**Extracted entries:**
-- Opening Marker --
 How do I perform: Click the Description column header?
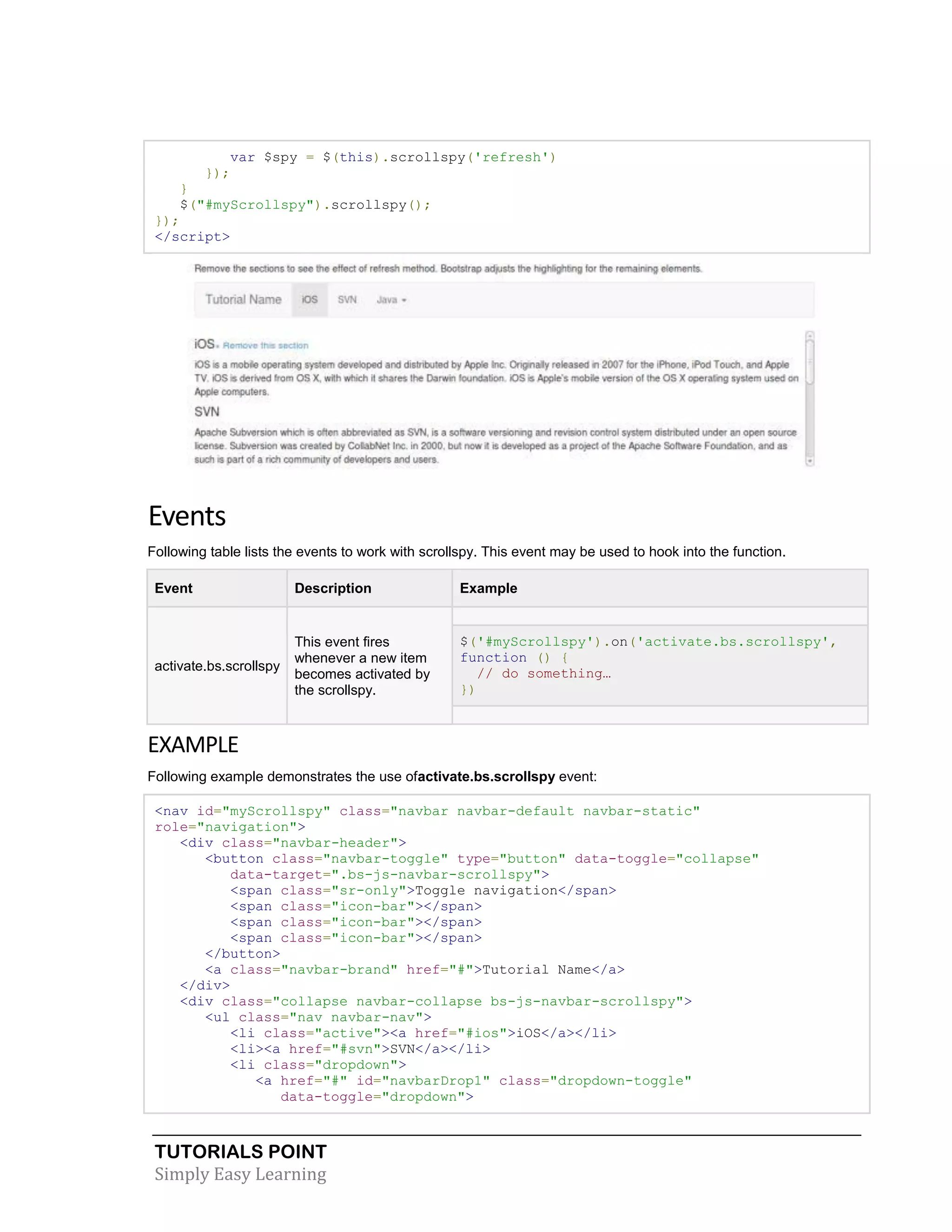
-- Closing Marker --
-- Opening Marker --
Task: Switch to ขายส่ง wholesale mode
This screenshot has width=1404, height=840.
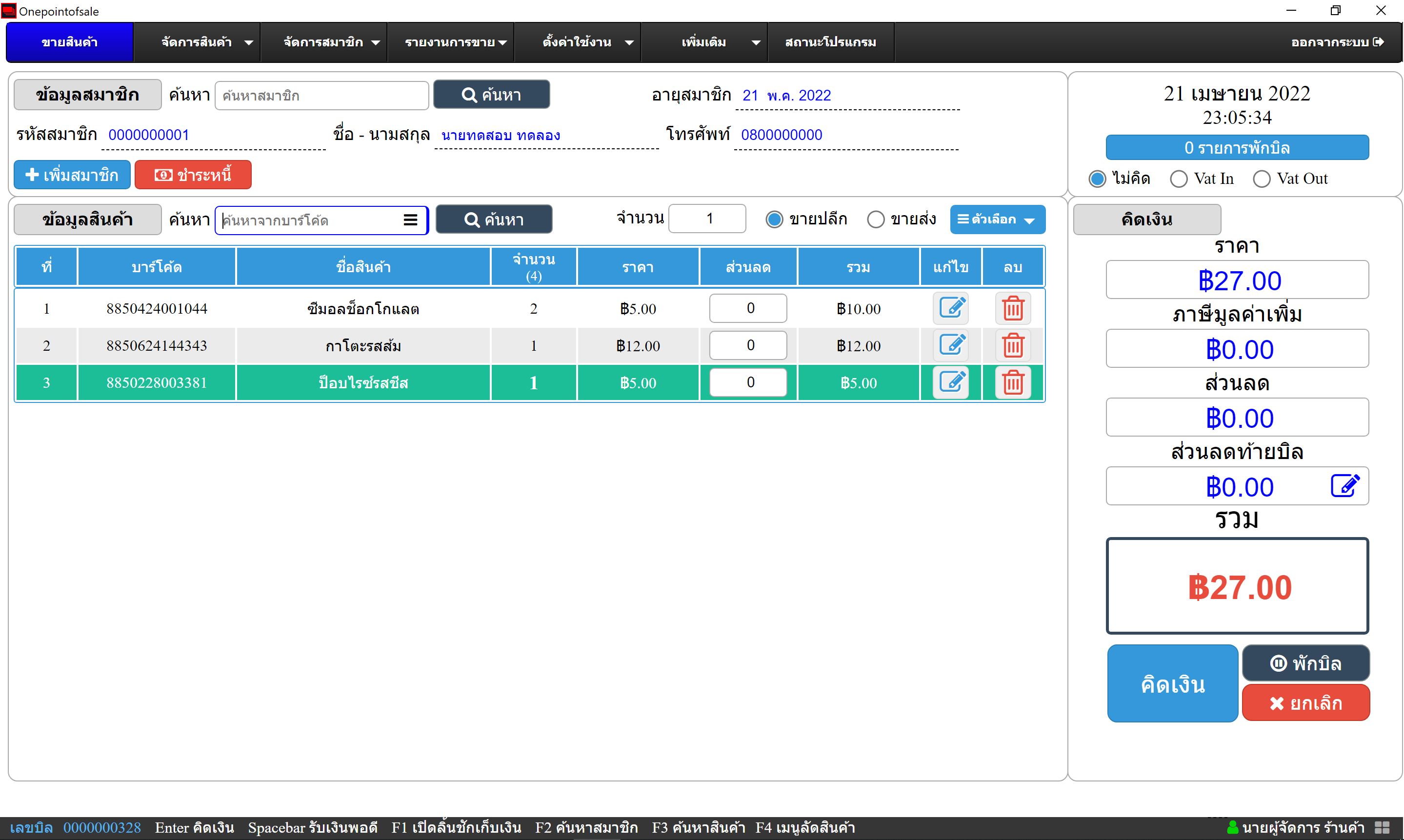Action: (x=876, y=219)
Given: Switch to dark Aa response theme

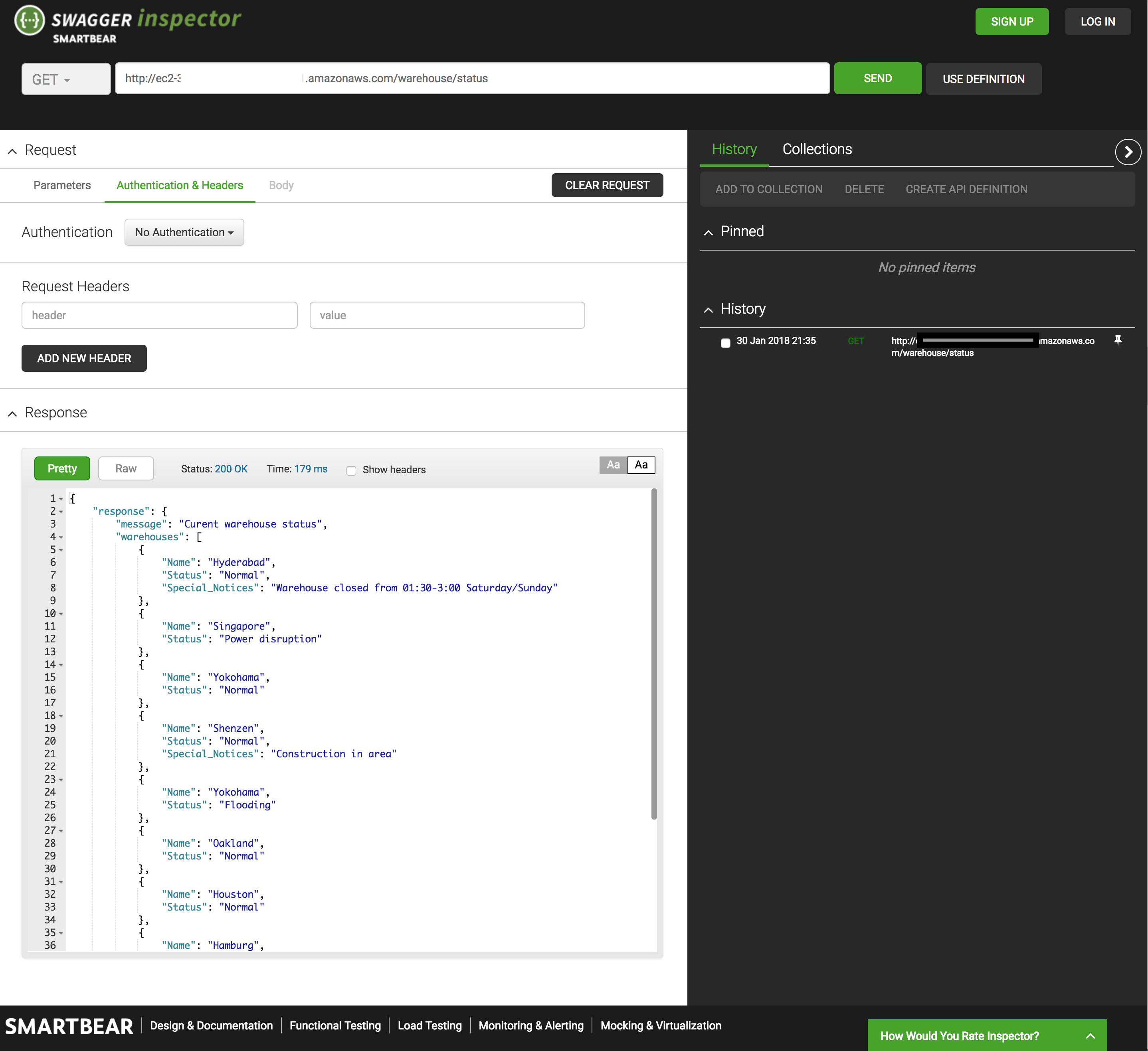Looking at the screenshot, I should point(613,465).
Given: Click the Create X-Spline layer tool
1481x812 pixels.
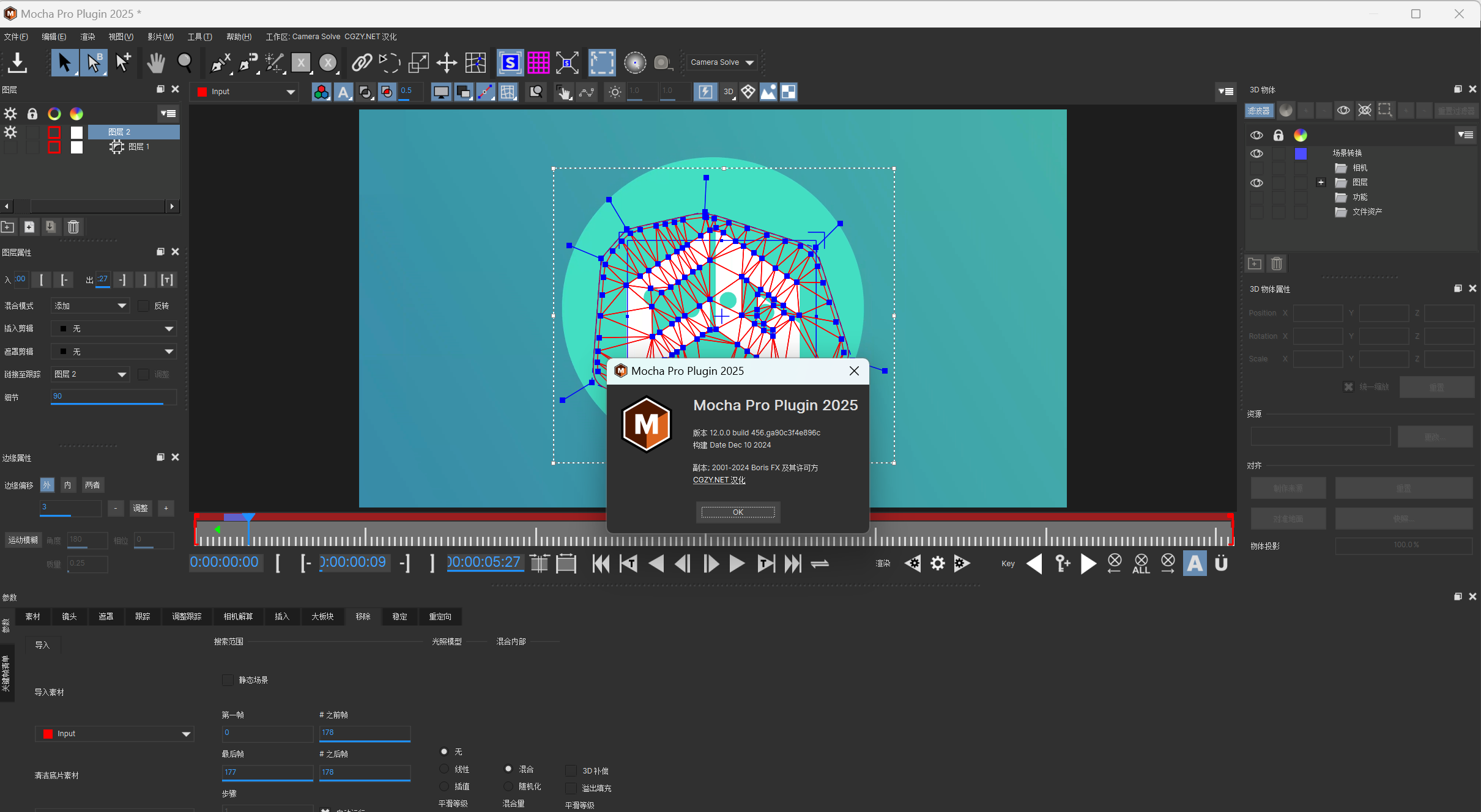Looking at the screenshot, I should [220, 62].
-- Closing Marker --
**Task directions:** Wherever the string "Click" is found in the listing above, copy the line that contains it.

**Solution:**
 How do I perform: Click the Description column header?
Given: Click the Create X-Spline layer tool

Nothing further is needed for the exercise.